Indeed, Gay et al reported differential survival benefits to the IMpower133 regimen based on the molecular subtypes of SCLC.30 SCLC-I, or SCLC-inflamed subtype, had the best survival benefit when compared to other subtypes such as SCLC-A (SCLC-ASCL1), SCLC-N (SCLC-NEUROD1) and SCLC-P (SCLC-POU2F3). Characterized by the increased absolute number of immune cells including T-cells, NK cells and macrophages, the SCLC-I subtype had significant OS benefit relative to all other subtypes with an HR of 0.566 (95% CI: 0.321–0.998) with the chemotherapy and atezolizumab arm but not with the chemotherapy and placebo arm, which suggests that SCLC-I subtype may be predictive of benefit to immune checkpoint blockade.
Future Directions
Further research is needed on the association of cluster of differentiation 226 (CD226) activation with the efficacy of anti-TIGIT antibodies. Despite the lack of success in phase III trials, the preclinical and phase II data shows that PD-L1 complementary immune regulatory pathways may merit further investigation in lung cancer. In SCLC, more focus should be given on the molecular subtypes and perhaps utilization of anti-TIGIT combinations should be evaluated in cohorts enriched with the SCLC-inflamed subtype. For NSCLC, in addition to the SKYSCRAPER-01 study, phase II/III trials of tiragolumab are still ongoing including SKYSCRAPER-03 for unresectable stage 3 NSCLC and SKYSCRAPER-06 for treatment naïve nonsquamous NSCLC (Table 1).
Conclusion
Extensive stage SCLC remains difficult to treat. Although initial results of tiragolumab as a complement to PD-L1 inhibition were promising, the drug has failed to meet its endpoint in the phase III SKYSCRAPER-02 trial for SCLC. Phase III trials of this drug are still ongoing in NSCLC and other tumor types such as esophageal cancer. Given the positive results of IMpower133 and CASPIAN, there appears to be synergistic effects of chemotherapy and immunotherapy in SCLC. More research to understand ways to improve the immune regulation in SCLC patients is needed. Not all SCLC are created equal.

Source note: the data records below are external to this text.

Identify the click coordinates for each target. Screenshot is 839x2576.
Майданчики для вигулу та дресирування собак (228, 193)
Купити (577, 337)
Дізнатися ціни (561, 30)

Perhaps, it is time to look at the subtypes of SCLC and treat accordingly.
Abbreviations
ALK, anaplastic lymphoma kinase; CD8, cluster of differentiation 8; CD155, cluster of differentiation 155; CD226, cluster of differentiation 226; CTLA-2, cytotoxic T lymphocyte-associated antigen 4; DOR, duration of response; ECOG, Eastern Cooperative Oncology Group; EGFR, epidermal growth factor receptor; FDA, Federal Drug Administration; HR, hazard ratio; MAPK, mitogen-activated protein kinase; NF-kB, nuclear factor kappa beta; NK, natural killer; NSCLC, non-small cell lung cancer; ORR, objective response rate; OS, overall survival; PD-1, programmed cell death 1; PD-L1, programmed death-ligand 1; PFS, progression-free survival; PI3K, phosphoinositide 3 kinase; SCLC, small cell lung cancer; TIGIT, T-cell immunoglobulin and ITIM domain; TNF, tumor necrosis factor.
Funding
No funding was secured for this report.
Disclosure
SIO has stock ownership and was on the scientific advisory board of Turning Point Therapeutics Inc (until Feb 28, 2019); is a member of the SAB of Elevation Oncology and has stock ownership; honoraria from AstraZeneca, Caris Life Science, Daiichi Sankyo, DAVA Oncology LLP, Janssen/JNJ, Merck, Pfizer, Roche/Genentech, Takeda/ARIAD, BeiGene. MN reports honorarium/consulting from/for AstraZeneca, Daiichi Sankyo, Takeda, Novartis, EMD Serono, Janssen, Pfizer, Eli Lilly, Genentech, Mirati, Caris Life Sciences, Blueprint Medicines; travel support from AnHeart Therapeutics. The authors report no other conflicts of interest in this work.